Bilan

La Poste au défi de la transition numérique

La baisse des envois de courrier physique et l’arrivée de nouveaux concurrents obligent La Poste à innover dans sa transition numérique. Un défi que sa directrice Susanne Ruoff est bien décidée à relever.
  • Les drones ont été expérimentés au Jura ces derniers mois et la livraison par ce moyen pourrait être étendue à de nombreux sites dans le pays prochainement.

    Crédits: Image: Jean-Christophe Bott/Keystone
  • La Poste a testé récemment dans la région de Berne une plateforme de commerce en ligne baptisée Kaloka et destinée aux particuliers désireux de faire des emplettes dans les boutiques de la région.

    Crédits: Image: Keystone

«Qui parmi vous a écrit une lettre la semaine passée?
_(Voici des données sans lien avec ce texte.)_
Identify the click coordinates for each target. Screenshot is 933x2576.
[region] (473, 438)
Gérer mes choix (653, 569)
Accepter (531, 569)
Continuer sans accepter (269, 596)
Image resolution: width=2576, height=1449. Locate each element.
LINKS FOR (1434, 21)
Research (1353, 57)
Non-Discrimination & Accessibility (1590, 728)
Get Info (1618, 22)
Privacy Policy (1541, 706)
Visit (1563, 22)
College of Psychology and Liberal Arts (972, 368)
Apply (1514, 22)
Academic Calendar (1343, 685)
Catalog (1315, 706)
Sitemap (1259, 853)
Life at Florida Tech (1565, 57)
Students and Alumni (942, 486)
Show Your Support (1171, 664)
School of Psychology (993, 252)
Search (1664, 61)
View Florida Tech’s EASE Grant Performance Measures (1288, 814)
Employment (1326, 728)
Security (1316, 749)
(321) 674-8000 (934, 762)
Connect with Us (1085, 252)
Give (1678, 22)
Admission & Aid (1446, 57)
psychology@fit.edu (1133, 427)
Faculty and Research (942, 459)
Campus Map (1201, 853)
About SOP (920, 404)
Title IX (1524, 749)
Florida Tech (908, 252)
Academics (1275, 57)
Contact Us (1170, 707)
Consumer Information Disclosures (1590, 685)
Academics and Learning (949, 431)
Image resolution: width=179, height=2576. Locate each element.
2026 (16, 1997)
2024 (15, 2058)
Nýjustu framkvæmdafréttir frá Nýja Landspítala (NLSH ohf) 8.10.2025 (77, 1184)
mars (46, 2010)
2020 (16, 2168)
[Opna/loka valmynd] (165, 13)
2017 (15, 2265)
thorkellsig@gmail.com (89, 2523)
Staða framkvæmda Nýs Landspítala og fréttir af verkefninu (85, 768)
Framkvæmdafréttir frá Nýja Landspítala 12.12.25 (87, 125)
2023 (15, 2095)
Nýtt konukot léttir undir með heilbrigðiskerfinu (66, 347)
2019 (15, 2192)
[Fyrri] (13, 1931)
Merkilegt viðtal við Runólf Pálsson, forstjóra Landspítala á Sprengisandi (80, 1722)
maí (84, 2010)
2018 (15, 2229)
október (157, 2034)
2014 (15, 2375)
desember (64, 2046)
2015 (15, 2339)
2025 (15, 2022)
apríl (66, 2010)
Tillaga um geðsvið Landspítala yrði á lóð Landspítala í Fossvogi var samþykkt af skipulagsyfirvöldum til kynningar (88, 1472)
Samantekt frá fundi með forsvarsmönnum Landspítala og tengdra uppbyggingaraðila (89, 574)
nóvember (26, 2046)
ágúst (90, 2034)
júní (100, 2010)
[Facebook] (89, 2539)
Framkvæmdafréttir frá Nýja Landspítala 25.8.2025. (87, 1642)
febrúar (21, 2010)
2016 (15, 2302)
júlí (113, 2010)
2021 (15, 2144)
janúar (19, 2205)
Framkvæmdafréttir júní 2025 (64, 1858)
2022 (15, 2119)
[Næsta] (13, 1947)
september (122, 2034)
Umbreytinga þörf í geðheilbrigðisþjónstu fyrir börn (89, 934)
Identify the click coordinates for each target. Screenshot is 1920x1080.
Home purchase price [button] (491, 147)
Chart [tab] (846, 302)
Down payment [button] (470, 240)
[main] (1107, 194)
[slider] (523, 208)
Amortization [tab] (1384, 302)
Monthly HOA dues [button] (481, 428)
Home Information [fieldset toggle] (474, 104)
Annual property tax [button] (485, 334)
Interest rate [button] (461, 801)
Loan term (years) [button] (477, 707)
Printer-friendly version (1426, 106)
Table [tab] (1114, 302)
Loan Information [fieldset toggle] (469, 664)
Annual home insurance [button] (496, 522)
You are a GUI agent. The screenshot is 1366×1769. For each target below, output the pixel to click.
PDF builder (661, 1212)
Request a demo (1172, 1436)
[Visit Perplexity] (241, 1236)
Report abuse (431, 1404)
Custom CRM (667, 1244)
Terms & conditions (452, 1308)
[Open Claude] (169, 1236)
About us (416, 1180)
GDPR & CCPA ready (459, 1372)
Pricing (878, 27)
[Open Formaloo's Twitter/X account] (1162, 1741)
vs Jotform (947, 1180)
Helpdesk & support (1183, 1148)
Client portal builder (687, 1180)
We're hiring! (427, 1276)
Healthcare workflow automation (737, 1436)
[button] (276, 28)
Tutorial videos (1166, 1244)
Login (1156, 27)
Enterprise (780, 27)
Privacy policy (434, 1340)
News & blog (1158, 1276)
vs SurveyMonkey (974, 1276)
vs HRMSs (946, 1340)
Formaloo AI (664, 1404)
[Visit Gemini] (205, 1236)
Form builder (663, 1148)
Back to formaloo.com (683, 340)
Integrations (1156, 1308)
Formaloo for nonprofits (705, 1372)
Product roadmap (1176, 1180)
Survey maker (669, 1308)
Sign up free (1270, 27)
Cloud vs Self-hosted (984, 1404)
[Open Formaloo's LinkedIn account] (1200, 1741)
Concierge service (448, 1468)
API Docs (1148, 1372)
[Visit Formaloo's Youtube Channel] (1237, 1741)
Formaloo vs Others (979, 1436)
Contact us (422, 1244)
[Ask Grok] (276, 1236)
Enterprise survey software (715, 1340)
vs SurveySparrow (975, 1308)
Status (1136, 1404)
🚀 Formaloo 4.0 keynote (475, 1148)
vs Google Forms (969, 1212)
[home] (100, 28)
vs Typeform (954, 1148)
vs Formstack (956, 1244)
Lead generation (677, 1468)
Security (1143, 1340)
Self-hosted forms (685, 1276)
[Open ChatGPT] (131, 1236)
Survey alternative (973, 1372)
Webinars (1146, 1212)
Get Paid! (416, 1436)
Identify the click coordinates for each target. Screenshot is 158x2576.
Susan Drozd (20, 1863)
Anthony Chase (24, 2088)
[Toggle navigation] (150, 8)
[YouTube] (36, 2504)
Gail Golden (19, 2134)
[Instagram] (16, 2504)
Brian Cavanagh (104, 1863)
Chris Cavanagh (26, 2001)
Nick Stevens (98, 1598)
Et un email?» A la première question, quelques mains répondent par l’affirmative; à la deuxième, tous les bras sont levés. S’adapter à un monde sans courrier, voici ce qui préoccupe Susanne Ruoff. La directrice de La Poste a ainsi parlé transition numérique à l’Assemblée générale de la Fédération des Entreprises Romandes (FER), le 3 mai à Genève. Avec un volume de courrier en diminution de 63%, le géant jaune doit investir dans les technologies qui assureront son avenir.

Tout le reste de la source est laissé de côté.